Une pensée totalitaire au simplisme dangereux
Le gauchisme français a obtenu des scores ridicules à toutes les élections démocratiques ayant suivi mai 1968. Mais son idéologie délétère, alliant le laxisme au dogmatisme, a pénétré petit à petit le monde de l’enseignement. Au point d’endommager l’Éducation nationale française, qui était admirée universellement dans les années gaulliennes et qui est tombée aujourd’hui au 25e rang du classement international Pisa. Le wokisme américain présente le même danger que feu le gauchisme français. C’est une idéologie minoritaire dans les sociétés occidentales mais, tel un virus, il peut saper petit à petit leurs fondements. Déjà, il veut réécrire l’histoire. Il s’attaque aux romans nationaux. Il veut débaptiser la capitale des États-Unis, sous prétexte que Washington possédait des esclaves dans sa ferme en Virginie.
Nous devons être fiers de notre histoire, ne serait-ce que pour nourrir notre patriotisme, irremplaçable ciment socialDans son anachronisme, dans son refus de prendre en compte les contextes historiques, le wokisme est une pensée totalitaire au simplisme dangereux. En France, il avait fait irruption lors du bicentenaire de la victoire d’Austerlitz. Le président Chirac et son premier ministre Villepin avaient renoncé à le célébrer car intimidés par quelques associations d’outre-mer rappelant que Napoléon avait, en 1802, rétabli l’esclavage dans les Antilles. Le roman national est celui qui, à la fois, rend hommage au général Bonaparte pour son génie militaire, et honore le député Victor Schoelcher pour avoir définitivement aboli l’esclavage en 1848. Les deux ont leurs rues à Paris et c’est bien ainsi. Il est absurde de vouloir juger les grands hommes de l’histoire avec les critères moraux d’aujourd’hui.
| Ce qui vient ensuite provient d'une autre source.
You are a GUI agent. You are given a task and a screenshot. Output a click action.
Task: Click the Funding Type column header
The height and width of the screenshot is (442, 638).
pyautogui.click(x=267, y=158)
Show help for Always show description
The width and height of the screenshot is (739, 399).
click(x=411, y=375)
Nous devons être fiers de notre histoire, ne serait-ce que pour nourrir notre patriotisme, irremplaçable ciment social. Nous, les Occidentaux, avons-nous toujours été des saints ? Certainement pas. Mais les Orientaux non plus. La Shoah a certes été commise en Occident. Mais, en 1945, le camp des vraies valeurs occidentales, issues du christianisme et des Lumières, a fini par battre le paganisme nazi. Aujourd’hui, le drame est que le wokisme se fait, involontairement, le meilleur allié des dictatures. Il permet à la Russie de Vladimir Poutine de prétendre être le dernier refuge des valeurs familiales chrétiennes traditionnelles, alors que son régime pratique le racket et l’assassinat, actions assez peu chrétiennes.
Comme les wokistes, Xi Jinping ne supporte pas les opinions étrangères à la sienne. Pour lui, le web est un champ de bataille idéologique, qu’il convient de purger des idées contraires à la ligne du parti. Le président chinois pratique la « cancel culture » à la sauce rouge. Face au wokisme, nous devons défendre les valeurs judéo-chrétiennes qui ont fait la force de nos sociétés occidentales. Nous ne pouvons accepter qu’une idéologie délétère nous affaiblisse de l’intérieur, sous le regard narquois des dictateurs qui nous jalousent.